アランとハリオが並んでフウが座っていない方のソファに腰掛け、ミーヤはフウの隣に座る。
「では、はじめましょう。びっくりしますよ?」
フウは片目をつぶると、いたずらをする子供のようにニヤッと笑った。
「八年前、ご先代がお飲みになった薬、丸一日命がなくなったように見えるあの薬は私が作りました」
フウが言う通り、聞いたら確実にすごい秘密だと思う秘密であった。
「あら、どうしました、びっくりしませんでした?」
フウはきょとんとしながら3人の顔を見回す。
「い、いえ、びっくりしすぎて声が出なかったんです」
アランがやっとのことでそう言うと、ハリオとミーヤも目を丸くしたまま頷く。
「よかった、びっくりしてもらえなかったらどうしようかと思ってましたよ」
「いや……」
なんなんだこの人は。
「ほら、すごい秘密でしょ? それに本当のことだとも分かったはずです」
「確かにそうですが」
アランがやっと自分を取り戻し、いつもの様子に戻ってそう答えた。
フウはそんなアランを見て、ちょっと満足そうな顔になる。
「では、それを知ってどうしろというのか、ですね」
「ええ、そうなります」
「その薬のことについてお話しますね」
「お願いします」
フウはコホンと一つ咳払いし、話を続ける。
「あの薬の効き目については、もうお分かりと思います。

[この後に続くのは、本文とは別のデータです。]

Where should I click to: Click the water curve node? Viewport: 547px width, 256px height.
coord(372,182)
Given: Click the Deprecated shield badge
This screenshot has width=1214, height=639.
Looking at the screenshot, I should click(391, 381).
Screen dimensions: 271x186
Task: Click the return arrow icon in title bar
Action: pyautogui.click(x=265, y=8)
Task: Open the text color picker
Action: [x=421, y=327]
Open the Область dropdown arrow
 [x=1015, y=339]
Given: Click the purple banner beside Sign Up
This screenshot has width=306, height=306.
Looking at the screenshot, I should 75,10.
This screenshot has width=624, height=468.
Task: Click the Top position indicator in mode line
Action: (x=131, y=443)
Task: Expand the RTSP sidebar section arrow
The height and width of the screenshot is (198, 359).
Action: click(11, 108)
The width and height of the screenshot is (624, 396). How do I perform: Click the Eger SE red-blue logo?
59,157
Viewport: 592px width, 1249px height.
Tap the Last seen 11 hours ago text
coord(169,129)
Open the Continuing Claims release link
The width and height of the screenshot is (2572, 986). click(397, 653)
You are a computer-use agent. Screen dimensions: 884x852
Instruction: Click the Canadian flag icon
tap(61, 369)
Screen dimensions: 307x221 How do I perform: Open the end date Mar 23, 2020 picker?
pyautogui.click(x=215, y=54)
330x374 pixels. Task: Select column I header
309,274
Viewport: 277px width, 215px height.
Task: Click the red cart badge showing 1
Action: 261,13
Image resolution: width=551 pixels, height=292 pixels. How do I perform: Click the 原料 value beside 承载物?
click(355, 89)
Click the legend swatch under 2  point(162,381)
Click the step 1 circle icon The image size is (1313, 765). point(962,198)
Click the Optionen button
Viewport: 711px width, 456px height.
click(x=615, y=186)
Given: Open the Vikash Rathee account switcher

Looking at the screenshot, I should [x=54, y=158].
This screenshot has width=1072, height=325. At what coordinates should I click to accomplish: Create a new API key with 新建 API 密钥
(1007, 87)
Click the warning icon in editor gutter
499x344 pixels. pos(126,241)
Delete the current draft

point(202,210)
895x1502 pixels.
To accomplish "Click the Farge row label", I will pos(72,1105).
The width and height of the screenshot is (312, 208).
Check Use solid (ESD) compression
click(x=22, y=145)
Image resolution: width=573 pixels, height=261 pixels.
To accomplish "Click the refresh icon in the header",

お分かりですよね?」
「ええ」
アランが警戒しながら答える。
「使ったのは八年前ですが、作り始めたのはそれよりもっと前です。その十年前、キリエ様からそんな薬が作れるかと尋ねられました」
八年前のさらに十年前。おそらく「黒のシャンタル」が誕生したその年だろう。
「ええ、そうです。ご先代がお生まれになって間もなくのこと。私がいつものように薬草園にいると、キリエ様がいらっしゃって、そうおっしゃいました」
「それで、フウさんはどうしたんです」
「作りますと答えました」
3人が言葉もなくフウを見る。
「作り方、知ってたんですか?」
ハリオがおそるおそる聞くと、
「いいえ、そんな薬があるかどうかも知りませんでした。ですが、キリエ様がご所望なのです、作らないという選択はありません」
なんて人だ。
「それで、文献を片っ端から調べ上げ、九年前にやっと完成させました」
つまり実際に使用する一年前にはできていたということだ。
「それは苦労しましたよ。一番大変だったのは、それが実際に効果があるかを調べることです」
「実験をしたんですね」
「ええ」
「それは、どうやって」
アランがある実験のことを思い出しながら聞く。おそらく、誰かで試したのだろう。それしか考えられない。
「最初は小さな動物に。そして最後は自分で試しました」
フウがこともなげにそう答え、3人がまた言葉を失う。